La aplicación de esta normativa complica este placer (número de análisis, plazos irreales de venta€) y lo encarece de tal forma que más de un pastor ya ha decidido arrojar la toalla.

Como decía, por si alguno no lo ha llegado a captar, la norma de flexibilización que se vendió a los cuatro vientos como algo fantástico para los pequeños productores y elaboradores no expulsa del mercado a los grandes productores ni a las grandes corporaciones, sino a los pequeños pastores que venden su leche de oveja directamente a particulares, bares, tiendas, etc. para la elaboración de postres tan sabrosos y tradicionales como la cuajada. En verdad, una pena.

Cuando las administraciones se ponen a regular algo, recurren a sus más altos funcionarios, que boli en mano derecha y lápiz en la izquierda, para demostrar lo estrictos que pueden llegar a ser y además, de paso, seguir ganando el favor de sus superiores, se empeñan en normativizar hasta el infinito. De tal forma que, a la postre, nunca mejor dicho, luego no hay nadie que pueda aplicarlo.
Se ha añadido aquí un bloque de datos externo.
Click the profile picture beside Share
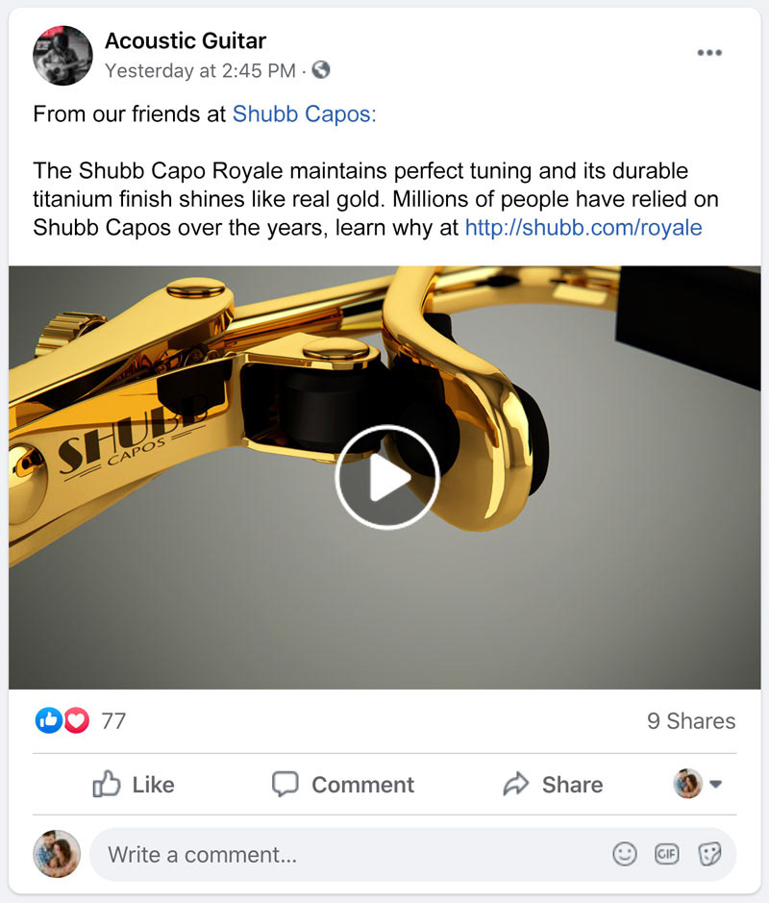 pyautogui.click(x=688, y=783)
Lo que es peor aún, ni la propia Administración es capaz de hacerlo cumplir.

Existe un dicho, fuerte con los débiles y débil con los poderosos, y algo similar ocurre en cuestiones alimentarias donde una quesería familiar se ve obligada a cumplir todos los condicionantes exigidos a la quesería mundial de turno a la que sí se le permitirá etiquetar su producto industrial con términos como artesanal, natural€ Y/o el ganadero de porcino y elaborador artesanal de chorizos que se ve obligado a cumplir las mismas normas de empresones cárnicos que ocultan o disfrazan su carácter industrial etiquetándolo con acepciones como natural, casero, etc.

El que no sepa de qué estoy hablando y a qué nos referimos cuando se propone una flexibilidad, no tiene más que viajar un poco, cruzar el Pirineo y adentrarse por las Galias para observar la flexibilidad y adaptabilidad (este palabro será trending topic en los próximos días) de sus autoridades en el momento de regular la producción, elaboración y comercialización de alimentos.
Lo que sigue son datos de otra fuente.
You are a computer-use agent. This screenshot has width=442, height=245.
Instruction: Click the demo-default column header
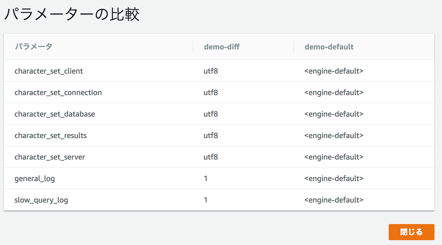point(329,47)
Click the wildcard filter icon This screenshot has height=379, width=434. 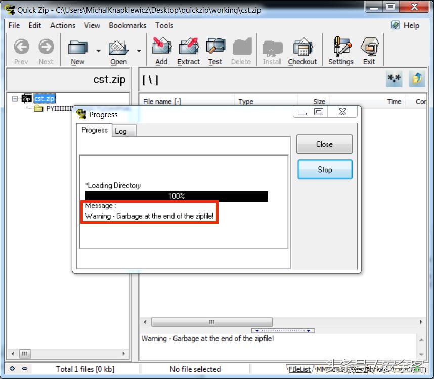point(394,79)
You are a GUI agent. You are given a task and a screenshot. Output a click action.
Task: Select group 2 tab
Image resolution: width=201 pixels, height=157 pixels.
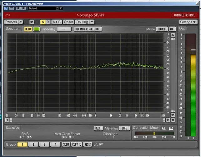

En vez de regular y normativizar tanto, e inventarse marcas y sellos que marean tanto al propio productor como al consumidor final, quizás sería mejor, más práctico sí, desde luego, que regulásemos menos, con más sentido común, aplicando una discriminación positiva hacia los productos de cercanía y, lo que verdaderamente importa, hacer cumplir la poca normativa generada, y finalmente perseguir los engaños y fraudes al consumidor con que tan frecuentemente nos invade la poderosa industria agroalimentaria que maneja a la perfección el marketing con el que nos hacen creer que es casera hasta la sopa producida en los cocinas industriales de los pabellones de la multinacional de marras. Ya lo dicen en decoración, ¡menos es más!

Ahora bien, hablando de normativas, estos últimos días me está llamando poderosamente la atención lo enraizada que tenemos la mentalidad urbana en el momento de regular cuando en las ordenanzas de uso de los caminos rurales de casi todos los municipios vascos, de más allá no hablo por total desconocimiento, hasta incluso en municipios eminentemente rurales se alude como uso especial de estos caminos el uso forestal.

Me explico. Muchos municipios aprueban una normativa de usos "especiales" de los caminos rurales, pero cuando entras al detalle, confiando que se trate de usos especialmente extraordinarios o chocantes en un entorno rural, compruebas que el objeto principal de la normativa no es otro que regular el uso forestal de dichos caminos.

Y yo me pregunto, ¿qué hay más natural e inherente a un camino rural que su uso para trabajos agrícolas, suministros de alimentación animal (pienso) y/o trabajos forestales? E incluso me atrevo a añadir, ¿por qué los vecinos rurales tienen que pagar una fianza por posibles daños cuando en la calle no se pide nada similar? Ahí lo dejo.

Lo vuelvo a repetir. Tenemos, empezando por mí mismo, la mentalidad urbana tan impregnada en nuestra cultura que hasta el lenguaje utilizado es reflejo de ello e incluso se nos hace extraño que alguien, aunque únicamente sea a modo de reflexión, ponga en solfa lo que la mayoría consideramos como lo normal. ¿Será esta la nueva normalidad?